**Exercise requirements**. List every person named in the article about Liberami below.

**Source excerpt**.
····················

Federica Di Giacomo's "Liberami" Wins Best Film in the Orizzonti Section of the Venice Film Festival

Federica Di Giacomo's film Liberami takes home the Golden Lion in the "Orizzonti" section of the 73rd Venice Film Festival.

Liberami is a story about the practice of exorcism. The contrasts between ancient traditions and modern habits meet in this powerful documentary. It has been described as "disturbing and hilarious at the same time". Although, I found it to be more disturbing than hilarious because there is great suffering by people desperately searching for answers. However, there are some much-needed moments of comedy relief. It's a film that makes you think and assess your own beliefs and spirituality.

Every year, in Italy, and throughout the world for that matter, more and more people feel possessed by the devil. The Catholic Church responds to this phenomenon by training more exorcist priests. The veteran Father Cataldo is one of them. The film's focus is on four characters- Gloria, Enrico, Anna and Giulia, who follow Father Cataldo’s mass and look for answers and a cure for their inner demons.

····················

**Information provided**.
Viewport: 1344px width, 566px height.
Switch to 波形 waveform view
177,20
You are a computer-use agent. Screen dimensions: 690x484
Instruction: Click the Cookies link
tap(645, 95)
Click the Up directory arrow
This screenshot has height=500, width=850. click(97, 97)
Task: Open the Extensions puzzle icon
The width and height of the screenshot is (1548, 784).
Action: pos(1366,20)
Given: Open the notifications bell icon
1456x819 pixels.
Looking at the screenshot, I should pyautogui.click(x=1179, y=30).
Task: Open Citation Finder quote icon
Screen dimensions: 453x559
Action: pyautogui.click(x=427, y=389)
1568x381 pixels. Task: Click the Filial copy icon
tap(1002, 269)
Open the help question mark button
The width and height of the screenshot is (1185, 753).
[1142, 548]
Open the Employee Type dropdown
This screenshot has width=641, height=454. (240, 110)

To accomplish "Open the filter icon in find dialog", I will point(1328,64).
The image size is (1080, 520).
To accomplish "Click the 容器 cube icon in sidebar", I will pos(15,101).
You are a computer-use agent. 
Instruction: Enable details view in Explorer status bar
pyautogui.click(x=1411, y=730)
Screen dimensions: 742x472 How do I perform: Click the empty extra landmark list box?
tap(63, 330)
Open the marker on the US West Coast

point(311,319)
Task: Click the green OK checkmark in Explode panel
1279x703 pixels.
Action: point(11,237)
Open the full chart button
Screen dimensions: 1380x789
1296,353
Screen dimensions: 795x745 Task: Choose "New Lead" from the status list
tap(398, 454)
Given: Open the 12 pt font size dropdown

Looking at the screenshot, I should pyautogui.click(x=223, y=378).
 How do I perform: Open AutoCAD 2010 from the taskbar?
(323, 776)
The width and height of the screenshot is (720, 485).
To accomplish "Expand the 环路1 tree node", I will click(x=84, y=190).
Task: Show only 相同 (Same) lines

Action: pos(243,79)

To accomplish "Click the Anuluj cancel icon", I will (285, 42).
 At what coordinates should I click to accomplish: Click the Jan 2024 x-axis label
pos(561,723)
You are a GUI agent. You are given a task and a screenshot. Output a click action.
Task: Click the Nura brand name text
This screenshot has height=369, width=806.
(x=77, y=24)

····················

**Response for this exercise**. Federica Di Giacomo, Father Cataldo, Gloria, Enrico, Anna, Giulia